Previous studies have shown that obesity increase the odds of a more persistent and severe asthma phenotype (52), and that obesity-associated severe asthma may represent a distinct clinical phenotype (53). Yet, we did not detect an association between BMI and severe adult-onset asthma in the main analysis, but a trend for a positive association was observed when using the medication-based definition of severe asthma.
This study presents several strengths, among which the outcome definition. In this population-based study, a specific definition of asthma was used, based on lung-function test confirmed doctor-diagnosed asthma. In addition, asthma is a spectrum of inflammatory lower airway conditions with variable obstruction, and heterogeneous background. Many epidemiological studies aiming at identifying risk factors for asthma did not consider this heterogeneity in the disease expression, which may affect interpretation and comparison of results between studies. In this study, we look for risk factors of severe adult-onset asthma, a specific phenotype associated with poor prognosis, with a definition of severity combining several domains of the disease. A further strength relies in the analytical approach consisting in estimating the joint effect of multiple risk factors and in addressing the robustness of the results to the definition of severe asthma. We chose two severe asthma definitions, based on data available in order to test the robustness of our findings to the definition of severe asthma. Although only 41% of cases had severe asthma by both Sev-Q and Sev-OCS definitions, these two severe asthma definitions showed consistency for three risk factors (smoking, comorbidities and NERD), supporting the role of these factors in severe asthma.
The weaknesses of our study include the limited statistical power of multivariable analyses.
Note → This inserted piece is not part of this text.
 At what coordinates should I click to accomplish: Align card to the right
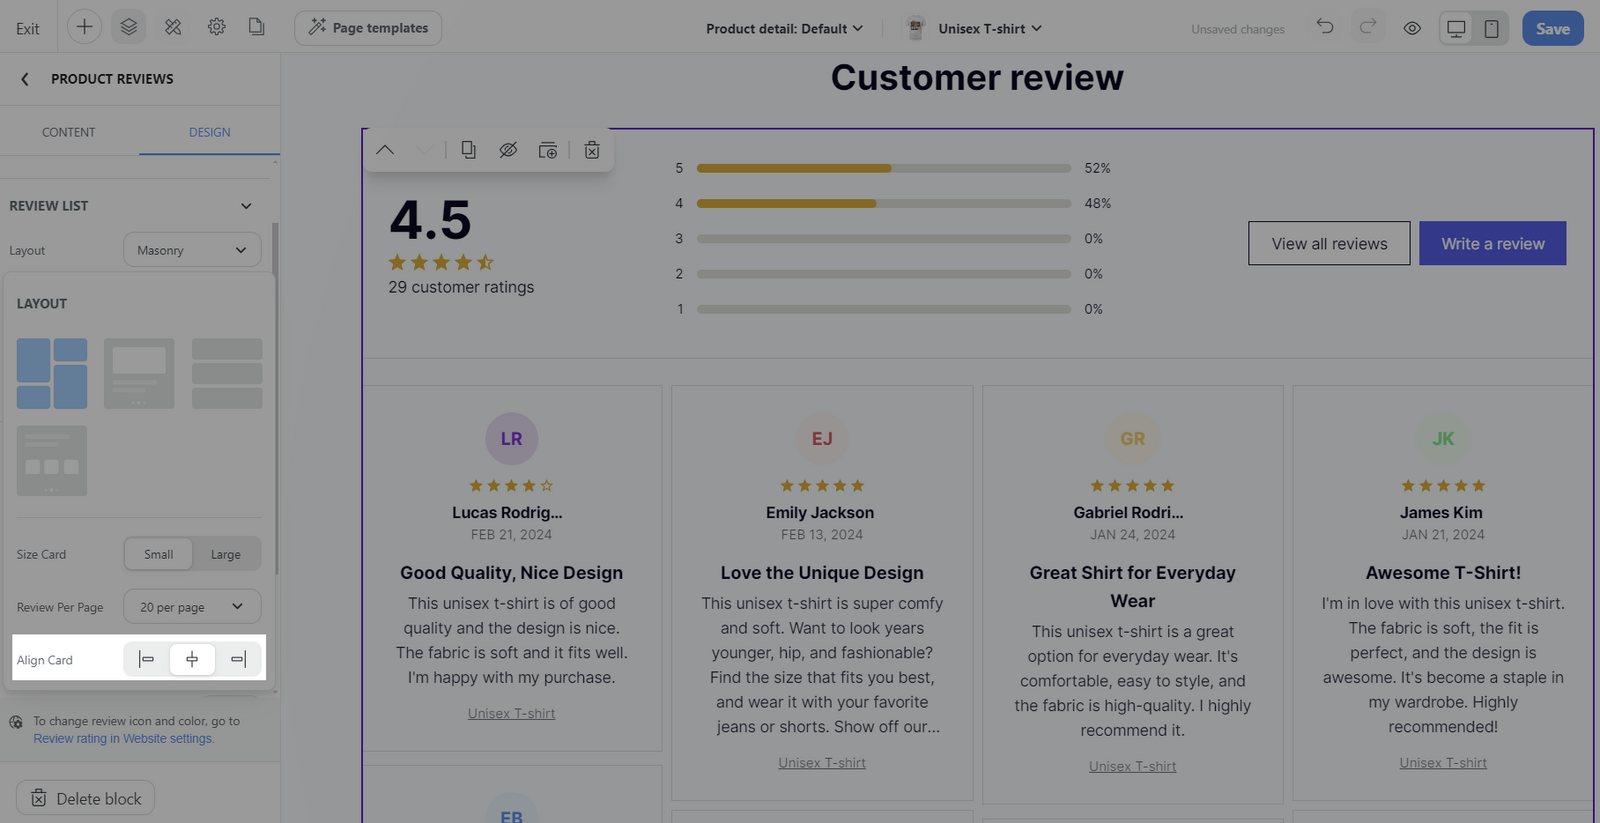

Due to cross-sectional design we were not able to evaluate the causal direction of associations, however because asthma was recently diagnosed (past year) given to the study design, covariates should have occurred before development of adult-onset asthma. We acknowledge that we lacked the lung function test data as an additional objective measurement of severe asthma and that a small portion of asthmatics might had childhood-onset asthma that relapsed in adulthood. In addition, a memory bias in the report of risk factors might have occurred. Finally, the associations reported could be partly biased by residual for confounding, either due to missing potential confounders in the regression model (such as occupational exposure), or due to limited accuracy in the assessment of some independent variables (i.e. the smoking variable does not consider the amount and the duration of smoking). Thus, before extrapolating our results, replication studies are needed.